Cut the biscuits and place on a baking tray lined with greaseproof paper. I use a 6cm fluted cutter, and they will weigh around 10g each. You can squash all of the offcuts together and re-roll ad infinitum!
Bake at 195°C/175°C fan/gas mark 5 for around 10mins. If they aren’t golden by then, leave them in for 1 min longer at a time. Allow to cool completely before sandwiching with chocolate.
As the biscuits are cooling down, melt your dark chocolate (see cook’s notes below). For these biscuits, I melted the choc over a bain-marie and then – off the heat – stirred for 20 mins until thick and cool. You do want to wait around for it to be a bit thickened so it doesn’t spread too far when you sandwich the cookies.
Put a teaspoon (ish) of cooling chocolate onto the biscuit – you can spread it a little bit to the edges to encourage the chocolate to ‘squish’ out the edges when you sandwich them. If the chocolate doesn’t splurge out the edges a bit, add a bit more chocolate!
Now leave to set and chill. I put mine in the fridge because I am impatient. You now officially win 3pm. Keep your biscuits in an airtight container for 5 days.
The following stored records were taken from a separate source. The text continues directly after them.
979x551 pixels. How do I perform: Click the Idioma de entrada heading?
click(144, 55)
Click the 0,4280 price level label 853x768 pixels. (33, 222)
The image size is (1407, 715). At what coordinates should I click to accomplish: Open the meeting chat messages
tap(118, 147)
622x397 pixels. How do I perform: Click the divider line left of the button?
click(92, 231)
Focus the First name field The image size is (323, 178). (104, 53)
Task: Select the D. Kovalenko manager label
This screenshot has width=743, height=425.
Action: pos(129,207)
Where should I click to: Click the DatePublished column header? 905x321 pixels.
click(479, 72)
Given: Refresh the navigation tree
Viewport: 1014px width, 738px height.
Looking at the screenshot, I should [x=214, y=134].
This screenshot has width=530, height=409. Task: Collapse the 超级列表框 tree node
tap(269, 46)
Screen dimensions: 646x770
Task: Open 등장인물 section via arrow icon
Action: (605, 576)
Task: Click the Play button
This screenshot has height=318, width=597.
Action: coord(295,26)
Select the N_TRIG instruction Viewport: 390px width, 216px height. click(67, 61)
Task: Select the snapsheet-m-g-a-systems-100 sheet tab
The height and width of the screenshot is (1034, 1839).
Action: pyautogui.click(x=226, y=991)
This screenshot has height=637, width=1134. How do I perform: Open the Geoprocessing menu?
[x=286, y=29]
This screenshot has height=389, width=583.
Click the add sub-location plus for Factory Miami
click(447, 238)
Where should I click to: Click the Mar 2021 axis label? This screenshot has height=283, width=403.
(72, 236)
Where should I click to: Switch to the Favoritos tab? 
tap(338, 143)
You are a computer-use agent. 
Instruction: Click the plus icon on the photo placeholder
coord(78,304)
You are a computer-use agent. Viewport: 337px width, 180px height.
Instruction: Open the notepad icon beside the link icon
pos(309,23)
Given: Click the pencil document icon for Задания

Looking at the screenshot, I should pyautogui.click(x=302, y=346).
The most moreish biscuits ever? Well even more where that came from. These are one of the failsafe recipes from Nicola’s newsletter Kitchen Projects. Sign up for weekly recipes in your inbox, or subscribe for KP+ for an additional dose of insider pastry chef knowledge.
— cook’s notes
For this recipe I don’t think you need to fully temper your choc – the middle of the biscuit actually retains a nice texture if it isn’t properly tempered. Please don’t tell any fancy chefs I said this as they will kill me.